Let's call the third category support support, as in the supporters of supporters. This is work that makes direct support possible, and it typically happens out of sight of and at a different time than direct contact work. These are jobs like ambulance engine maintenance, child sponsor, or the purse-carrier to one of the hundred guys who buys bronze to be made into swords and shields for the Israelite army (or however that worked). Support supporters are the accountants, the media makers and AV techs, the donation-sorters, box organizers, phone-answerers, coffee-getters, building managers, and much more. When they are volunteers, they can have a hard time seeing their part in the bigger picture of helping others and can lose focus. When they are paid, we sometimes like to call them "overhead."
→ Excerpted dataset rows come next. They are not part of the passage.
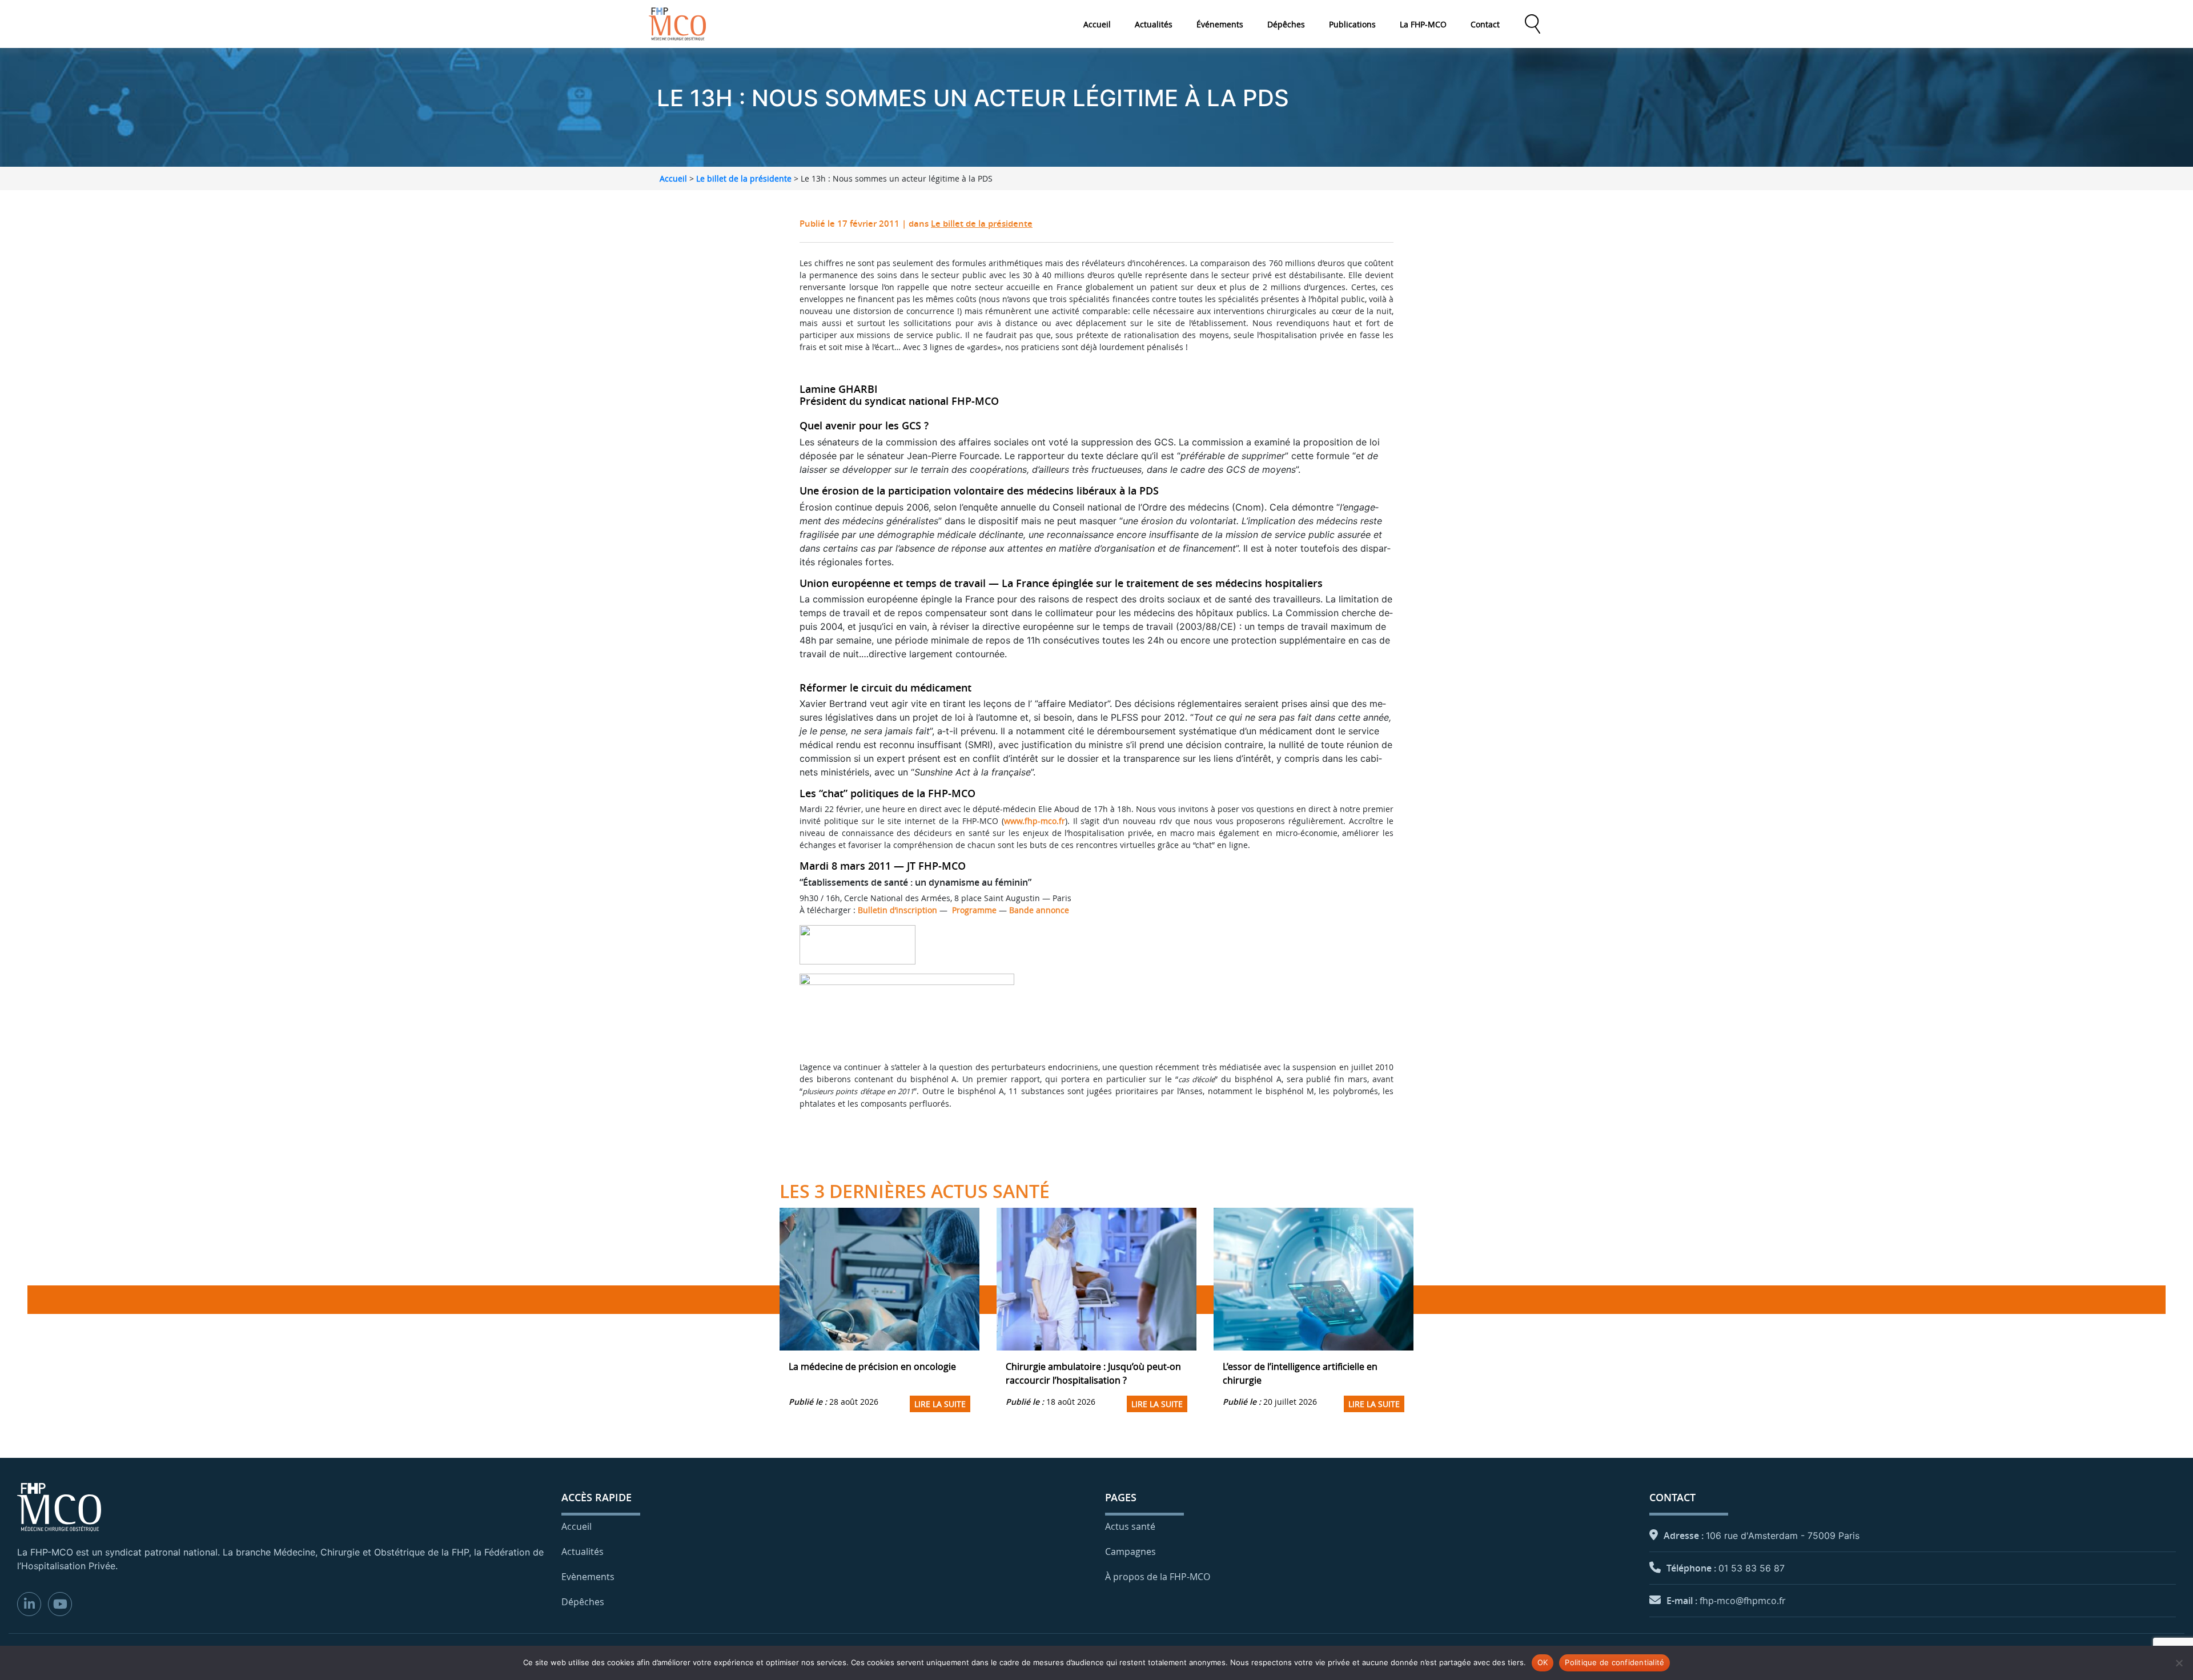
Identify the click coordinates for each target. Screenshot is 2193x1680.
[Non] (2178, 1663)
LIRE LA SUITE (940, 1403)
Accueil (1097, 24)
For the most part, support supporters aren't heroes on their own, but their combined, organized force can be a critical part of making things happen. If we relate this to a human body like Paul does in Romans 12 and 1 Corinthians 12, we get a great picture when we look at blood—a single blood cell has little to brag about, but blood is clearly a vital part to enabling everything the body does.

So the solitary, "insignificant" support supporter who brags about their contributions is probably exaggerating. But then again, isn't the same true for the direct contactor, who is supported by an army of "blood cell"-level people? I think this is what Paul gets at:

For by the grace given to me I say to everyone among you not to think of himself more highly than he ought to think, but to think with sober judgment, each according to the measure of faith that God has assigned.  (Romans 12:3)

Sometimes you might be called to be Moses. Other times, you might be called to be Hur. Or a blood cell. Whatever your position, judge carefully your true significance—don't assume you're worthless; don't assume you're the star.

I may write again sometime about the implications for missions, serving others, financial support, "hero" praise, and so on, but before I do, I'd really like to hear your thoughts and experiences on the matter. Comment below?


  1. I definitely appreciate your thoughts on this, Chase. I feel tension between my natural bent toward supportive background roles and the desire for just a little bit more glory. Good to have this "members of one body" perspective.

  2. Jennifer SkinnerJune 26, 2013 at 1:03 PM

    I love this post. It made me cry. As someone who works in non-profits (albeit arts non-profit), I completely understand how people want to give time and money in big, visible ways. I also understand very clearly how financial support makes a HUGE difference. Even in-kind financial support.

    On the other side of this, as a "sender" in this part of our lives, we struggle with wanting to give more, but also not feel like we're just saving up money for an unknown purpose, check writers sending money into a black hole. Paying for overhead. Not enough to make a difference. Thoughts like that go through our minds.

    I feel like there is a balance - of course when we get to heaven, we will be able to see what small efforts led to big results (can't wait for my kids to meet the kid who received that chicken they sent last Christmas through World Vision!). But in this life, I want to feel a personal connection. Maybe that's selfish?

  3. Thanks, Amy!

    Jennifer, thank you for your transparency! I'm glad that this post spoke to you. I think we've all been in a position of wondering/doubting if our hard-earned money is getting as much "bang" as we would like it to when we give it to non-profits. On the flip side, non-profits frequently struggle because many donors want to give money toward "exciting" direct-contact kinds of things and not toward the daily grind of keeping the lights on and the printer full of toner.
    I think you're right--that there is a balance. I just hope to get much closer to it on this side of heaven.